At Manhattan's Shoreham Hotel, Editor in Chief PEGGY KENNEDY talked with the host-owners of very different inns. VALERIE MNUCHIN ROZEN works at her family 's twenty-five-room, luxury Mayflower Inn in Washington, Connecticut; CAROLYN RIVERS, started her Phoebe Pember House, a holistic bed-and-breakfast in a historic Charleston, South Carolina house; and SUZIE BLANCHARD and her husband run the eight-room Inn at Meander, a Colonial plantation in rural Locust Dale, Virginia, where Suzie also holds cooking classes.

PEGGY: Suzie, I gather that your guests are welcome to bring their horses?
And their dogs-- but they have to look after their animals themselves. Virginia is horse country, and there are wonderful trails nearby. The plantation goes back to the early 1700s and has eighty acres and all sorts of outbuildings. So even after ten years, we're still constantly renovating and landscaping.

VALERIE: For us too it never stops. It can't.

PEGGY: So many people dream of having a beautiful property and making a go of it as it as an inn. Was this a second career for you and your husband, Suzie?

SUZIE: Yes, I was a food editor for Chicago papers and I wanted to go back to my Southern roots.

PEGGY: How did you al determine what sort of inn to start -- and discover how to make it special?

CAROLYN: When I was a business traveler for a publishing company, I longed to stay at a place where I could really feel at home, relax, wear my sandals, do my tai chi. I rarely found it, so that's what I decided to start -- in this lovely, old Charleston house, which needed renovating. It went slowly because I couldn't afford to leave my regular job for years. Charleston has lots of beautiful inns, but what I wanted to create is different from the others. We offer wellness classes, retreats and workshops, which draw guests as well as local people. Or guests can just enjoy the atmosphere. We do only Continental breakfasts because Charleston has so many great restaurants, all within walking distance.

SUZIE: Out where we are, you can't even get a pizza delivered! That's why I started doing dinners just for our guests. Then some of them who'd moved into the neighborhood would beg to come back and have dinner with us. I really had no intention of running a restaurant. But now I am -- along with cooking classes. With the porches, we can seat fifty in warm weather.

VALERIE: We counted on having a topnotch public restaurant from the start. My parents modeled the Mayflower Inn on the gracious, English country-house hotel -- which you' d think would exist here but actually didn't. Recently I've been working to attract a younger crowd. I developed the fitness offerings and also created special programs, such as our "summer camp days" for adults, complete with sack races, treasure hunts and teams!
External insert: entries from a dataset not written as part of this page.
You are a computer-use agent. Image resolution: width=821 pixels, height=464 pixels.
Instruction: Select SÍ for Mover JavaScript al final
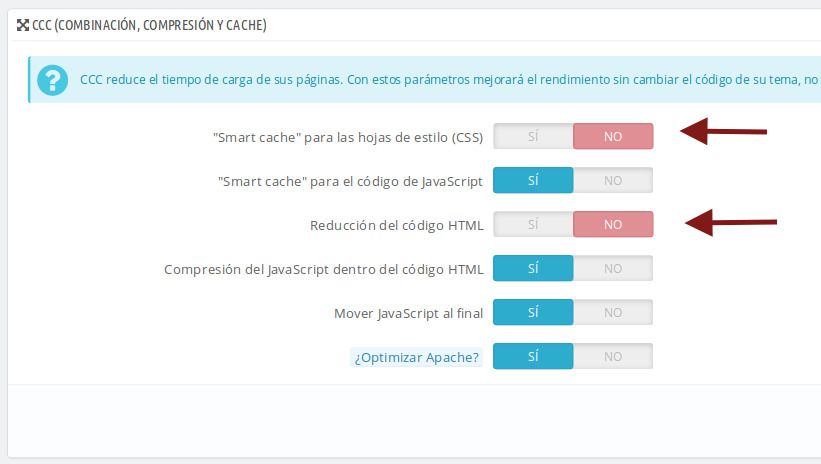pyautogui.click(x=533, y=312)
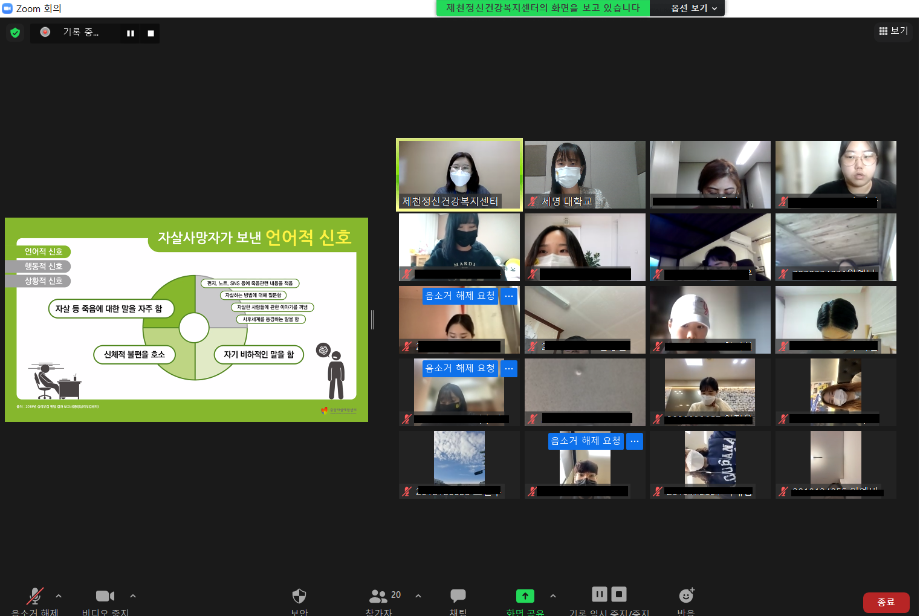The height and width of the screenshot is (616, 920).
Task: Open the Security shield icon
Action: 299,596
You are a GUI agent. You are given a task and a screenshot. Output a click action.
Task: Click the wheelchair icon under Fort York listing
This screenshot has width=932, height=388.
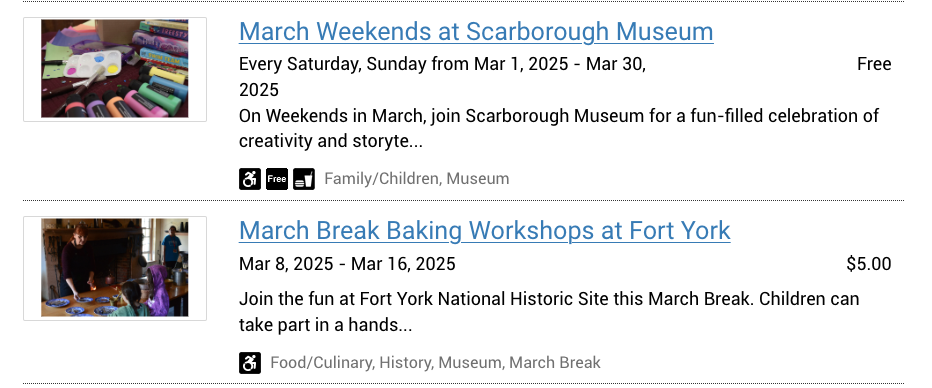250,363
PEGGY: So none of you is relying on just filling pretty rooms, like the typical bed-and-breakfast. You all offer unique events and something to draw people from the area too.
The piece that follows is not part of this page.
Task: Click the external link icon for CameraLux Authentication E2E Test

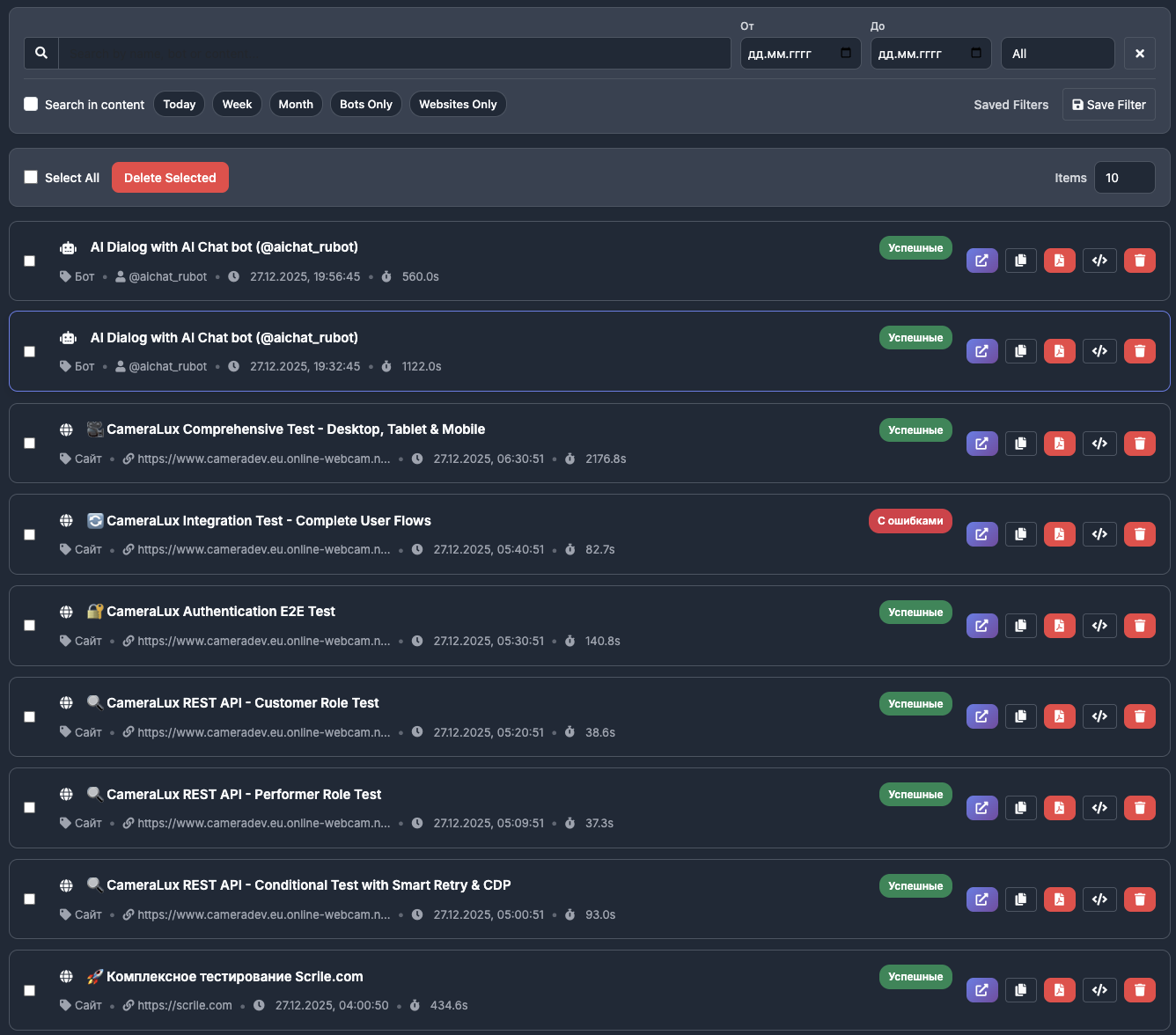Action: pos(981,625)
CAROLYN: Events are important. And it's ice when the bring the guests and the community together. The novelist Joanne Trollope -- she was a Victoria Writer in Residence, wasn't she, Peggy? -- came to do research for her latest book, Girl from the South, and we held a forum with her at the inn. Or we'll sponsor an auction to benefit the Spoleto Festival or hold a book-signing party for a local author.

PEGGY: Does running an inn take a special kind of personality?

CAROLYN: You have to have a passion for it. The spirit of the inn reflects who you are.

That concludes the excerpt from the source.